:: Раздел документа ::

Сказав все, я побежал бы по лесу, вертелся бы и стрелял вверх и в стороны, падал бы и рыдал.
Я бы выстрелил в себя в минуту этого страшного нервного потрясения.
Как сложно от литературно-традиционного восприятия отойти к натуральному, к личному. И какой нужен темперамент, чтобы сыграть эту сцену.
И какая нужна внутренняя поэтичность!
Мы научились играть современные пьесы, но чтобы сыграть «Чайку», нужно по крайней мере суметь сказать такую фразу: «У меня в мозгу точно гвоздь, будь он проклят вместе с моим самолюбием, которое сосет мою кровь, сосет, как змея».
Ее не так трудно произнести в современном рваном, нервном стиле, но ее адски трудно произнести округло, крупно, выпукло, «стихотворно». Для этого нужно не только перестать быть просто мальчиком с Арбата, который хорошо понимает песни Окуджавы, но еще нужно стать и Блоком.
Но как стать Блоком, если ты им не родился? Мы часто живем слишком импульсивно. Допустим, волна современного искусства нас захлестнула, и вот мы уже купаемся в ней, а тем временем дни идут, и мало кто замечает, как наступает время чего-то совсем иного, незнакомого. И вот я все думаю — как же стать Блоком?
Может быть, беспрерывно думая о том, что им необходимо стать?
...А что значит сыграть Тригорина? Актеры, играющие у нас эту роль, настолько умны и сообразительны, что с первой репетиции схватывают ее смысловое решение. Но Тригорин не удается. Потому что даже Тригорин, человек, которого мы далеко не идеализируем, по уровню своей мысли выше, чем иные из художников, собирающихся его воссоздать. Даже он больше поэт, даже у него больше мыслей о жизни и об искусстве, чем часто бывает у актера.

:: Описание задания ::
Перепечатайте из раздела документа выше отрывок, который начинается со слов «Ее не так трудно» и заканчивается словами «им необходимо стать?».

:: Записи для поиска объектов ::
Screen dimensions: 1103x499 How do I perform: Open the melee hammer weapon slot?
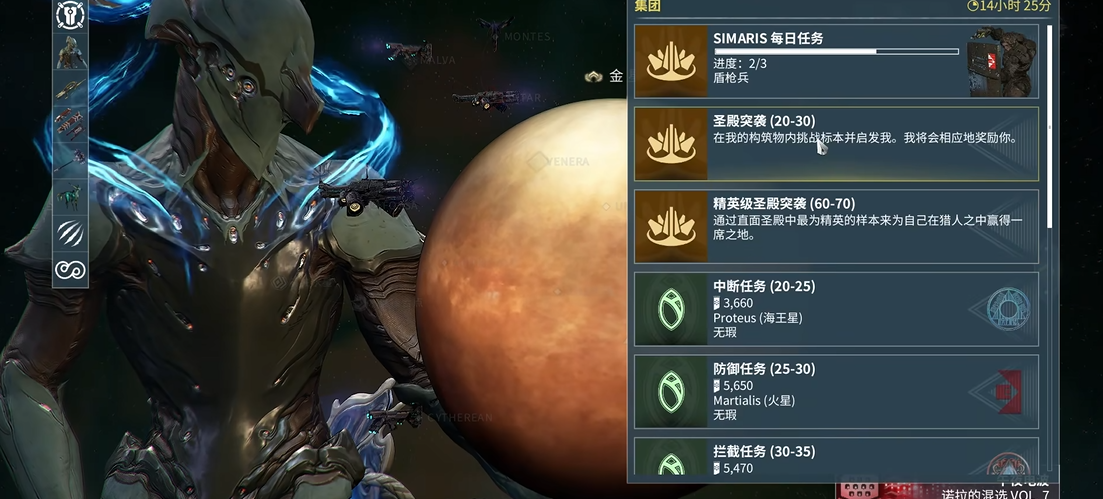coord(71,160)
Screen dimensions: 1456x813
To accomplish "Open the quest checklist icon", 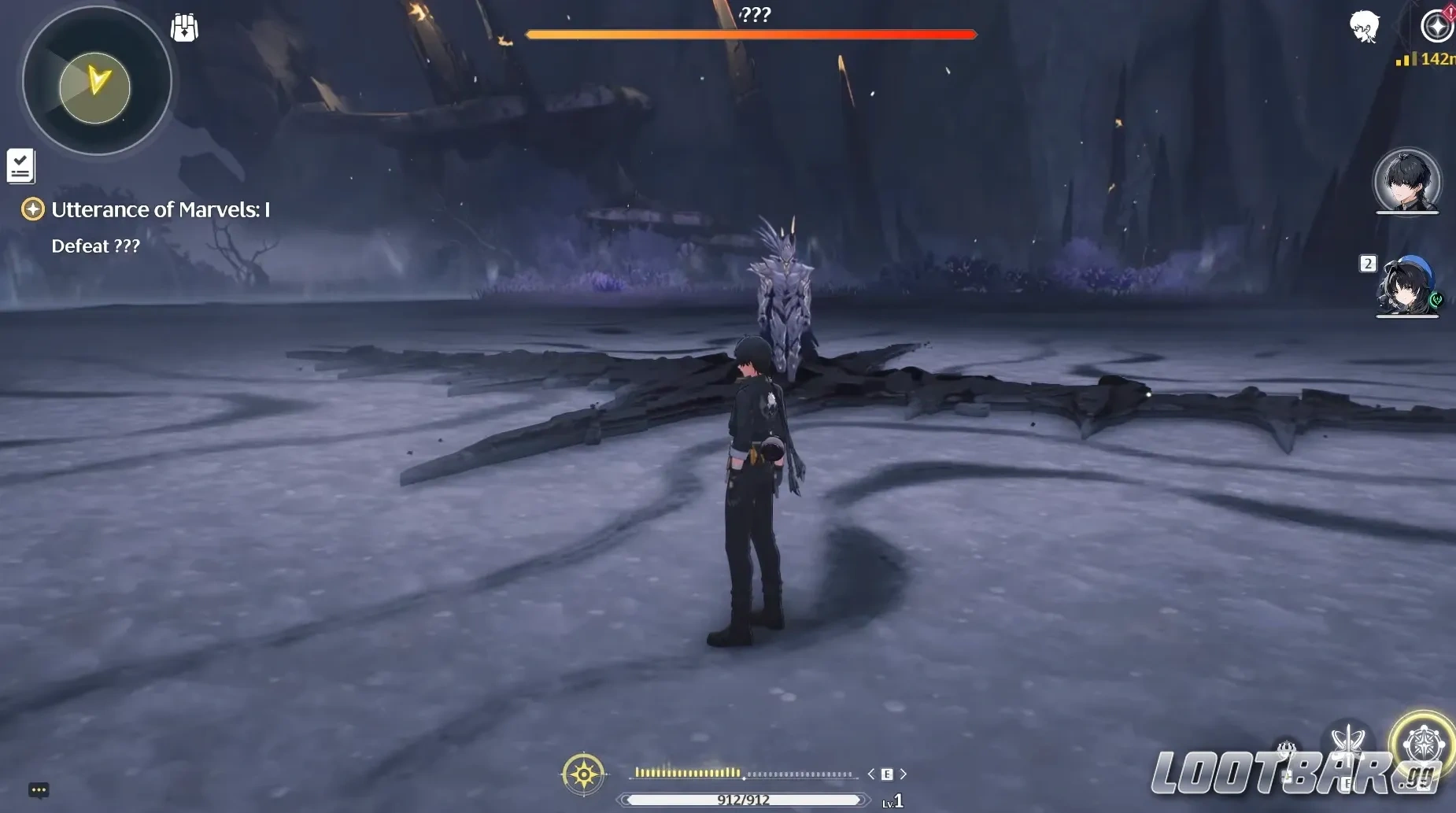I will (x=20, y=166).
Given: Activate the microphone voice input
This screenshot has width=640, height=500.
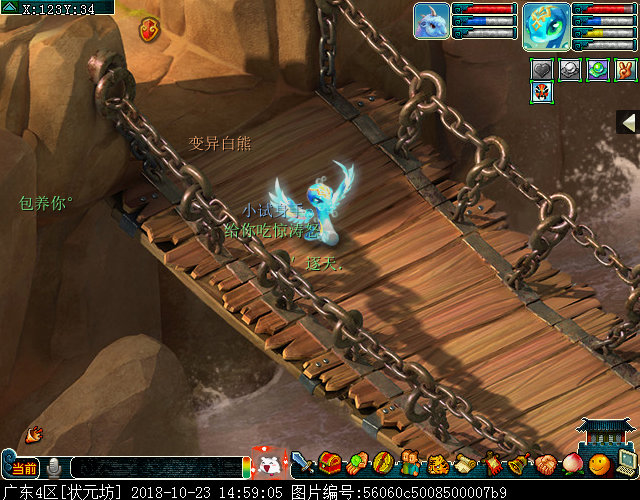Looking at the screenshot, I should 54,467.
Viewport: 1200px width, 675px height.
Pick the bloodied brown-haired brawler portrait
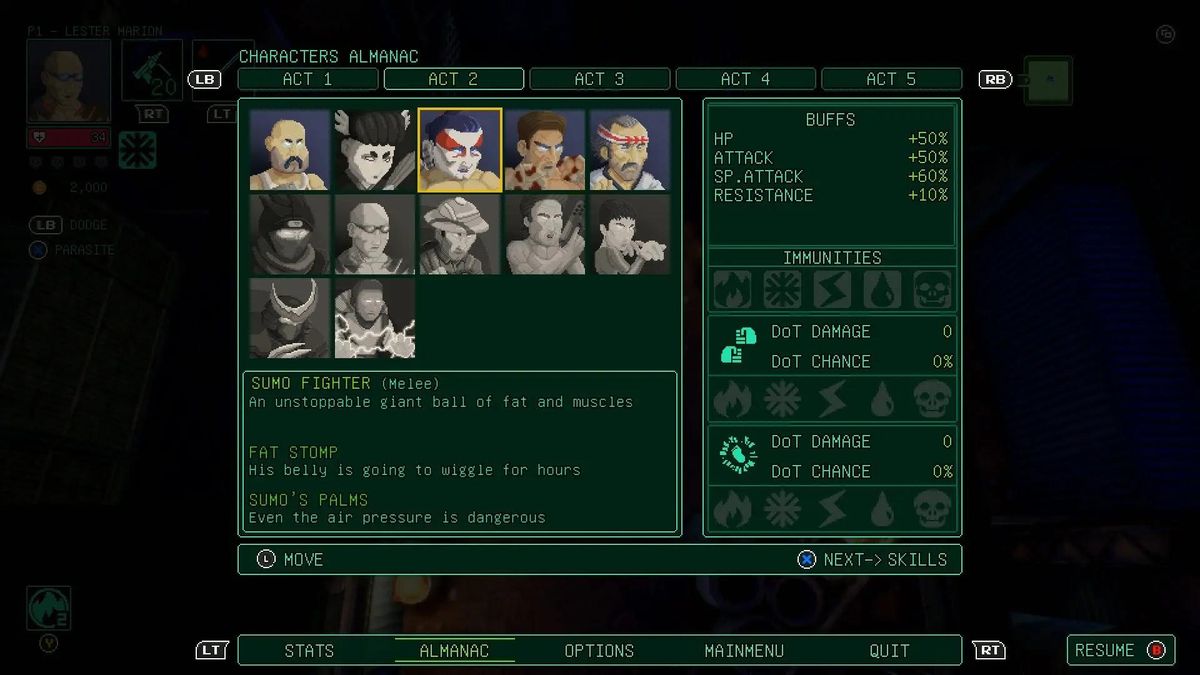(x=545, y=150)
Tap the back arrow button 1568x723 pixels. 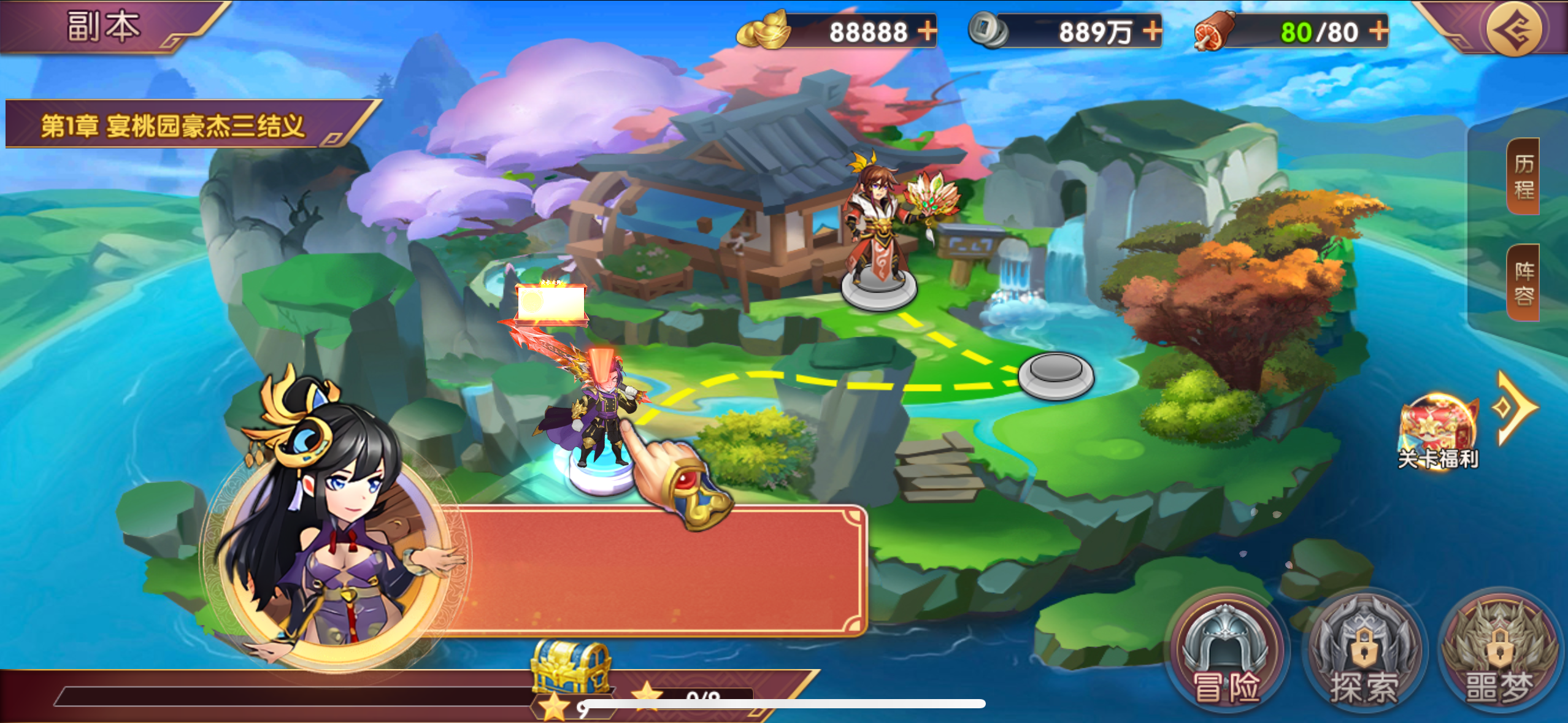(x=1513, y=29)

:: Письменный ответ ::
Ее не так трудно произнести в современном рваном, нервном стиле, но ее адски трудно произнести округло, крупно, выпукло, «стихотворно». Для этого нужно не только перестать быть просто мальчиком с Арбата, который хорошо понимает песни Окуджавы, но еще нужно стать и Блоком.
Но как стать Блоком, если ты им не родился? Мы часто живем слишком импульсивно. Допустим, волна современного искусства нас захлестнула, и вот мы уже купаемся в ней, а тем временем дни идут, и мало кто замечает, как наступает время чего-то совсем иного, незнакомого. И вот я все думаю — как же стать Блоком?
Может быть, беспрерывно думая о том, что им необходимо стать?